Again, this really shouldn't be happening. Are you sure that you aren't paging in a bunch of memory at the same time? How much dirty memory is your web content process using before this happens?

> 
> 
> I wonder if there might be a way to impose graceful hard limits to Wasm
> Memory growths? Even if it was not possible to make the limit be full 4GB if
> there are technical limitations, such graceful limits would already fix many
> use cases with Unity content.
> 
> 3) Last, a related note: Mozilla pitched the idea of a way to discard
> individual pages inside a WebAssembly Memory. This is something that would
> be possible to incorporate into the low-level malloc() allocators in
> Emscripten (I did a quick prototype at
> https://github.com/juj/emscripten/commit/
> f9b9523f8d751e440a938b6974b08d6046667395 last year). If such a feature would
> be of any help in this area, we would definitely be able to integrate that
> with Unity WebAssembly content.

I was interested in that, but I seem to remember that on Windows there was some pathology where it forced the page to be zeroed or something like that. I forget now. It might be worth investigating again.

-----

Moving forward, having info about how much dirty memory your web content process is using before getting killed would be super helpful. Could you take a vmmap right before? https://developer.apple.com/library/archive/documentation/Performance/Conceptual/ManagingMemory/Articles/VMPages.html

Thanks again for reaching out!

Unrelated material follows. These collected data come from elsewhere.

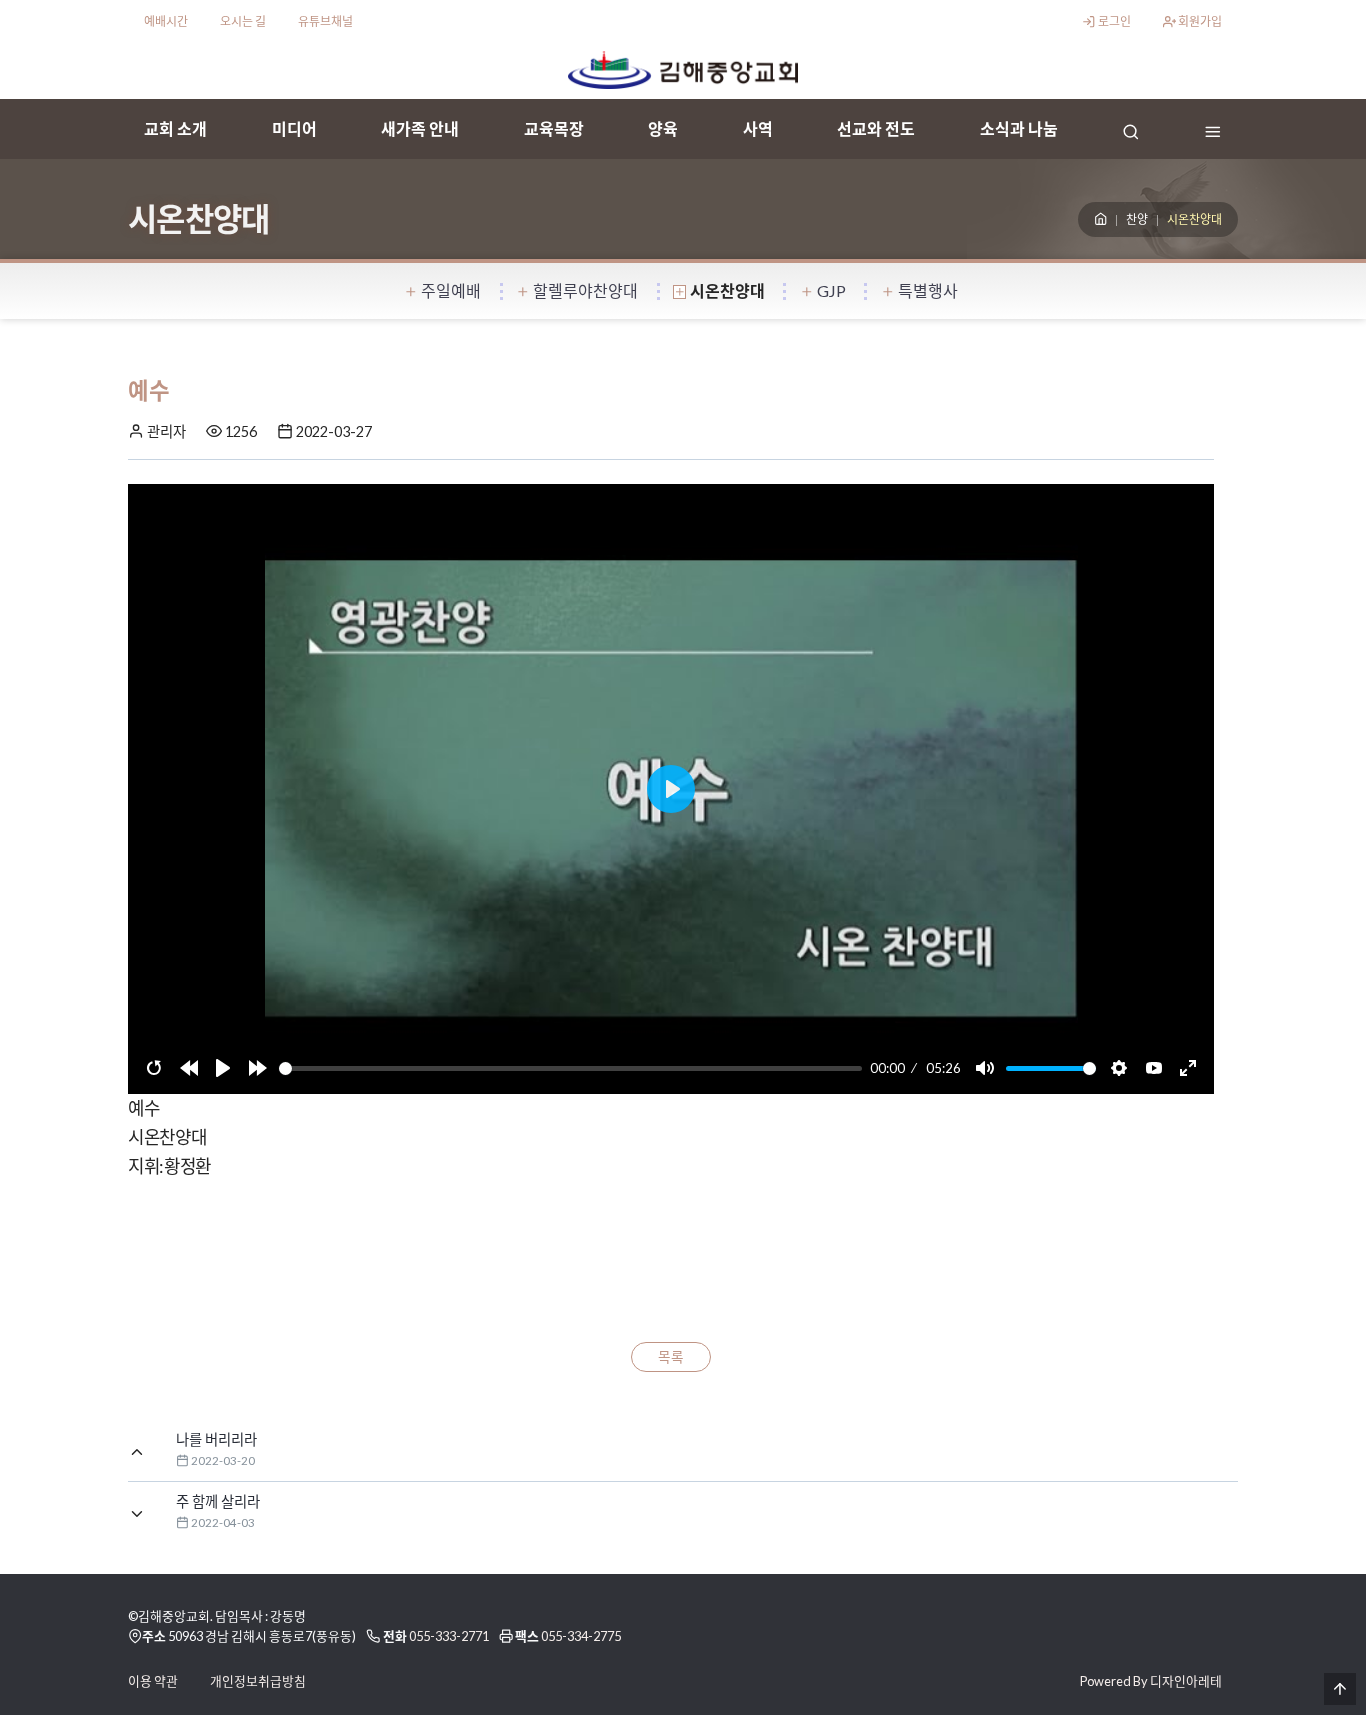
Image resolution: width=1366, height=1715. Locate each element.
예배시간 (166, 21)
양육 (663, 128)
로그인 (1113, 21)
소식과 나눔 (1019, 128)
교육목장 (554, 128)
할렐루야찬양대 (585, 290)
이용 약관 (153, 1681)
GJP (831, 290)
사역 (758, 128)
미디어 (294, 128)
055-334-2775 (581, 1636)
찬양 (1137, 219)
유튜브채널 (325, 21)
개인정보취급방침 (258, 1681)
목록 (671, 1357)
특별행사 (928, 290)
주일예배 (451, 290)
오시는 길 (243, 21)
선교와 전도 (876, 128)
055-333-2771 (449, 1636)
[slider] (571, 1068)
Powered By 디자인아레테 (1151, 1681)
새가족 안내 (420, 128)
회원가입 (1199, 21)
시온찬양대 (727, 290)
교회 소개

We really do need a better solution here.
Comment 7 Ben Nham 2024-03-13 10:27:48 PDT
*** Bug 268816 has been marked as a duplicate of this bug. ***
Comment 8 Mark Lam 2024-05-15 10:39:34 PDT
We've increased the Gigacage to accommodate WAsm memory in https://bugs.webkit.org/show_bug.cgi?id=272171.

If this is not sufficient, please file another bug with new data.  Thanks.

*** This bug has been marked as a duplicate of bug 272171 ***
Comment 9 Mark Lam 2024-05-15 10:40:39 PDT
Also see https://bugs.webkit.org/show_bug.cgi?id=272232.
Comment 10 jujjyl 2024-05-15 23:30:05 PDT
Thanks Mark!

Is there a way to know which Safari version number will first carry the landed fix?